Ich möchte Sie mit diesem Buch zu einer Reise durch das menschliche Leben und das den einzelnen Lebensabschnitten entsprechende Bewusstsein einladen und zeigen, wie sich unser Bewusstsein Stufe für Stufe entwickelt, verändert und weitet. Dabei entsteht so etwas wie eine Landkarte, die nicht nur unseren biologischen Lebensweg nachzeichnet, sondern auch beschreibt, wie unser Bewusstsein sich mit den Stationen dieses Weges verändert oder – dies gilt vor allem für die zweite Lebenshälfte – verändern kann, wenn wir uns ganz auf dieses Leben einlassen. Der Weg führt, ganz kurz gesagt, zunächst (bis zum Ende der Jugend) ins Leben und in die Welt hinaus und dann (mit dem Eintreten ins Erwachsensein) wieder ins Leben – in unsere jeweilige Lebenswirklichkeit, in das, was sich in uns verwirklichen will – hinein. Wenn wir dem folgen, landen wir bei uns selbst.
Wenn etwas sich ent-wickelt, dann bedeutet das, dass es bereits existiert – nur noch eingewickelt, noch nicht ausgewickelt. Wenn ein Mensch sich entwickelt, bedeutet dies entsprechend, dass er als genau dieser Mensch bereits existiert – er muss nur noch ausgewickelt werden oder eben: sich ent-wickeln. Dies kann aber keine Bewegung zu etwas anderem oder jemand anderem sein, zu irgendeinem Ziel, das man sich selbst setzt oder sich vorsetzen lässt, sondern nur eine Bewegung zu sich selbst, zu dem, was man – in eingewickelter Form – bereits von Anfang an ist. Mir scheint, dass dies der dem Leben innewohnende, aus ihm selbst herauskommende Sinn ist: sich zu ent-falten und zu ent-wickeln zu dem, was man im Innersten bereits ist, also zu sich selbst, ähnlich wie eine Blume ihre Erfüllung (ihren inneren Sinn) darin findet, dass sie aus dem Samen, in dem sie anfangs eingeschlossen ist, herauswächst, sich ent-faltet und als die Blume erblüht, die sie immer schon war. Dasselbe gilt für das Bewusstsein: auch das Bewusstsein strebt aus sich heraus danach, sich zu dem zu ent-falten, was es bereits ist, zu seinem innersten Wesen, zu sich selbst.
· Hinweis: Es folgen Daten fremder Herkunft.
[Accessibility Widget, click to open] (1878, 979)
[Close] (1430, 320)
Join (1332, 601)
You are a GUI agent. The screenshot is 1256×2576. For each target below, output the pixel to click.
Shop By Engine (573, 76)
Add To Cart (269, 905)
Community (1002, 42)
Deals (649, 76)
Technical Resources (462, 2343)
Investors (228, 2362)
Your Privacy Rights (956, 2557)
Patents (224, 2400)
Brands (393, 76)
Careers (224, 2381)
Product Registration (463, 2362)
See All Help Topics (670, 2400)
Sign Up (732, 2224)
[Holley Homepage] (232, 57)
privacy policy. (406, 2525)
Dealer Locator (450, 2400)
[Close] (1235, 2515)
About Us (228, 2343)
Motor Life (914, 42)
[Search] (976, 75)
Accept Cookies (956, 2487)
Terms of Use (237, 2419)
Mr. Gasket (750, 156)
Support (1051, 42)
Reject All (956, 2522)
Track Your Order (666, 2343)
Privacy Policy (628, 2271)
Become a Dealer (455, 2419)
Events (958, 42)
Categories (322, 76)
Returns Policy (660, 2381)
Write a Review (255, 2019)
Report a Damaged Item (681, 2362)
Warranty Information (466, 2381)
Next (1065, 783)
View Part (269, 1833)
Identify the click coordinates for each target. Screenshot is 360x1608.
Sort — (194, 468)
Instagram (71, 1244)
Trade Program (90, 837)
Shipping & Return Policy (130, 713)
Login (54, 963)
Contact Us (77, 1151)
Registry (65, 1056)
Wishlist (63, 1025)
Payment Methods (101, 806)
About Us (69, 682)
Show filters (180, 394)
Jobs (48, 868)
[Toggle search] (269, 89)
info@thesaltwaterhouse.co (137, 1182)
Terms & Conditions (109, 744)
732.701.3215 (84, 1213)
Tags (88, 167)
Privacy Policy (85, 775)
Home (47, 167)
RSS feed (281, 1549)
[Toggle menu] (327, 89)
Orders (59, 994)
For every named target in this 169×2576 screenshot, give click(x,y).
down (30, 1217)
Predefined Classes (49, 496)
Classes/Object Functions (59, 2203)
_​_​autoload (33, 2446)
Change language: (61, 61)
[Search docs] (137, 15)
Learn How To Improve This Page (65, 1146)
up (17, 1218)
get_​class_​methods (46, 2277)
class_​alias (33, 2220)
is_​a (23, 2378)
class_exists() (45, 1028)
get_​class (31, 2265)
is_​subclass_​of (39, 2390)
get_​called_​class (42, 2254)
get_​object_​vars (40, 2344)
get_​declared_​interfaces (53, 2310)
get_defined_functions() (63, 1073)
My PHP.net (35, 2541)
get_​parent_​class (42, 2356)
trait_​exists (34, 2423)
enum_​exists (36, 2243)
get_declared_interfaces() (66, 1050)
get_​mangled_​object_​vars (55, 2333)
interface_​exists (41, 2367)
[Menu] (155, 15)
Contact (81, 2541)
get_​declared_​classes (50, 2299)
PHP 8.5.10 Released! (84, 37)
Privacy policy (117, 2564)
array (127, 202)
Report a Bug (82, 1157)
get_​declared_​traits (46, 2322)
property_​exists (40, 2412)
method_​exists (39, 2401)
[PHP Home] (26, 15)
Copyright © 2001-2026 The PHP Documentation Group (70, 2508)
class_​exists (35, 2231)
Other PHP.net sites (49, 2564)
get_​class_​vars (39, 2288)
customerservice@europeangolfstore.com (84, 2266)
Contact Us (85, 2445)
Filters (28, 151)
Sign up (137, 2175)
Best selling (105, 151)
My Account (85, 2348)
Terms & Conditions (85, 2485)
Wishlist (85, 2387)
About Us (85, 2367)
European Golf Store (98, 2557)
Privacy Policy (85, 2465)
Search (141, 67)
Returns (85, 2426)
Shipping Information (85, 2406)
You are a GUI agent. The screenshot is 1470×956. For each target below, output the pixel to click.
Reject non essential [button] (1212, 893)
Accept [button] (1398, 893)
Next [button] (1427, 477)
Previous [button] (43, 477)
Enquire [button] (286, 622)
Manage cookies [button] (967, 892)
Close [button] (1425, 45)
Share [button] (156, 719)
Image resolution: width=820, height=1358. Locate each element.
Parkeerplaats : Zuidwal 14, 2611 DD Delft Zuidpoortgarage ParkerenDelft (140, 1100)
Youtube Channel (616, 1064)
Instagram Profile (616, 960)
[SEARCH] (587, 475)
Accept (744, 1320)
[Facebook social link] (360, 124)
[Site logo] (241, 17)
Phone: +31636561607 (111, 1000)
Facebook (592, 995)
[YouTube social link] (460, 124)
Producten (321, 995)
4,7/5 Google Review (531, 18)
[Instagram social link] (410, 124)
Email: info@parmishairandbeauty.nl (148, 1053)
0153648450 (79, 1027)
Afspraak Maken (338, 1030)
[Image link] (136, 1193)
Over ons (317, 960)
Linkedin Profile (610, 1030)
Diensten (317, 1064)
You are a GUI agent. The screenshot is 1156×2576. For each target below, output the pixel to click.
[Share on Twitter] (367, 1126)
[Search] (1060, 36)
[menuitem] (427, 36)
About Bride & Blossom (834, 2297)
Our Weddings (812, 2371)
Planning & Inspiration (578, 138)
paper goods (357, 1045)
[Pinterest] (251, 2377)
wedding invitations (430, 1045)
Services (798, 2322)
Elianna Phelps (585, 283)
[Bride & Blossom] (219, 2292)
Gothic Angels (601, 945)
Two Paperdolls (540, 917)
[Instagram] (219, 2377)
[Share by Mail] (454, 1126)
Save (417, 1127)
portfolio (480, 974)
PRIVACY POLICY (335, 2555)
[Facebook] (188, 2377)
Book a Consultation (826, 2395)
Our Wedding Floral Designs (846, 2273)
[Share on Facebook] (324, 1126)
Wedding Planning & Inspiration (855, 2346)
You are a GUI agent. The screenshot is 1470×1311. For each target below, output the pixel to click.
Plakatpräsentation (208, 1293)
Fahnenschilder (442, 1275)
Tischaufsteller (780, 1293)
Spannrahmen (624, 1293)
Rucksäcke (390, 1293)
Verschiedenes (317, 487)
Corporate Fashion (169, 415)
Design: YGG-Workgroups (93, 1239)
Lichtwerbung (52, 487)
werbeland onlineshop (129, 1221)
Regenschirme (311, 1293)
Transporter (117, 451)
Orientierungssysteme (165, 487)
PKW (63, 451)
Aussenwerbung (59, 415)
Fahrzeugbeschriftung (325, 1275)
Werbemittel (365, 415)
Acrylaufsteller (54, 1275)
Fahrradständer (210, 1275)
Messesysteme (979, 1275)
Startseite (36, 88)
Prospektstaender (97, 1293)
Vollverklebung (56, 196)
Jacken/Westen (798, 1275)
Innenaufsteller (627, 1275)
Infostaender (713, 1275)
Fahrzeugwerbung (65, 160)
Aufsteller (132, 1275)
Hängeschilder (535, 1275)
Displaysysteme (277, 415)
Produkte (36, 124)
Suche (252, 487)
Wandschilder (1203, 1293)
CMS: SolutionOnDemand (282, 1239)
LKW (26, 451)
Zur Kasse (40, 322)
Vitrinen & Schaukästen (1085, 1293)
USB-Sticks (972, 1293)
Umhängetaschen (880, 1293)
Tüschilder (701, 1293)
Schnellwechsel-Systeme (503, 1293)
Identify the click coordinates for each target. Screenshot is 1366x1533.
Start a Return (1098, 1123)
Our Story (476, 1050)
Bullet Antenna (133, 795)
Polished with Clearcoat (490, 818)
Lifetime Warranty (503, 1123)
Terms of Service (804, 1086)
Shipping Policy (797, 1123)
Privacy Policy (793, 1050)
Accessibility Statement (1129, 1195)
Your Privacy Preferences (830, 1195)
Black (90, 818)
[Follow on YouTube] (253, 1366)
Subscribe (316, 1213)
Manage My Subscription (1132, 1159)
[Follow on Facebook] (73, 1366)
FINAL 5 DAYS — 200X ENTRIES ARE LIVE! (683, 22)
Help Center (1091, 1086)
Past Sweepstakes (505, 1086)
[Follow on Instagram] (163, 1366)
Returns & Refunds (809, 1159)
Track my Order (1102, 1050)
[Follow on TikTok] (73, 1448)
Wir werden, so gut dies geht, in die Anfänge unseres Bewusstseins zurückgehen, und zwar beim einzelnen Menschen wie auch in die Anfänge der Menschheitsgeschichte, und uns von dort – beim Einzelmenschen bis zum Ende des Lebens, beim allgemeinen, kollektiven Bewusstsein bis heute –, vorwärtsbewegen. Damit folgen wir der Bewegung des Lebens selbst, denn die geht immer und ausschließlich vorwärts5.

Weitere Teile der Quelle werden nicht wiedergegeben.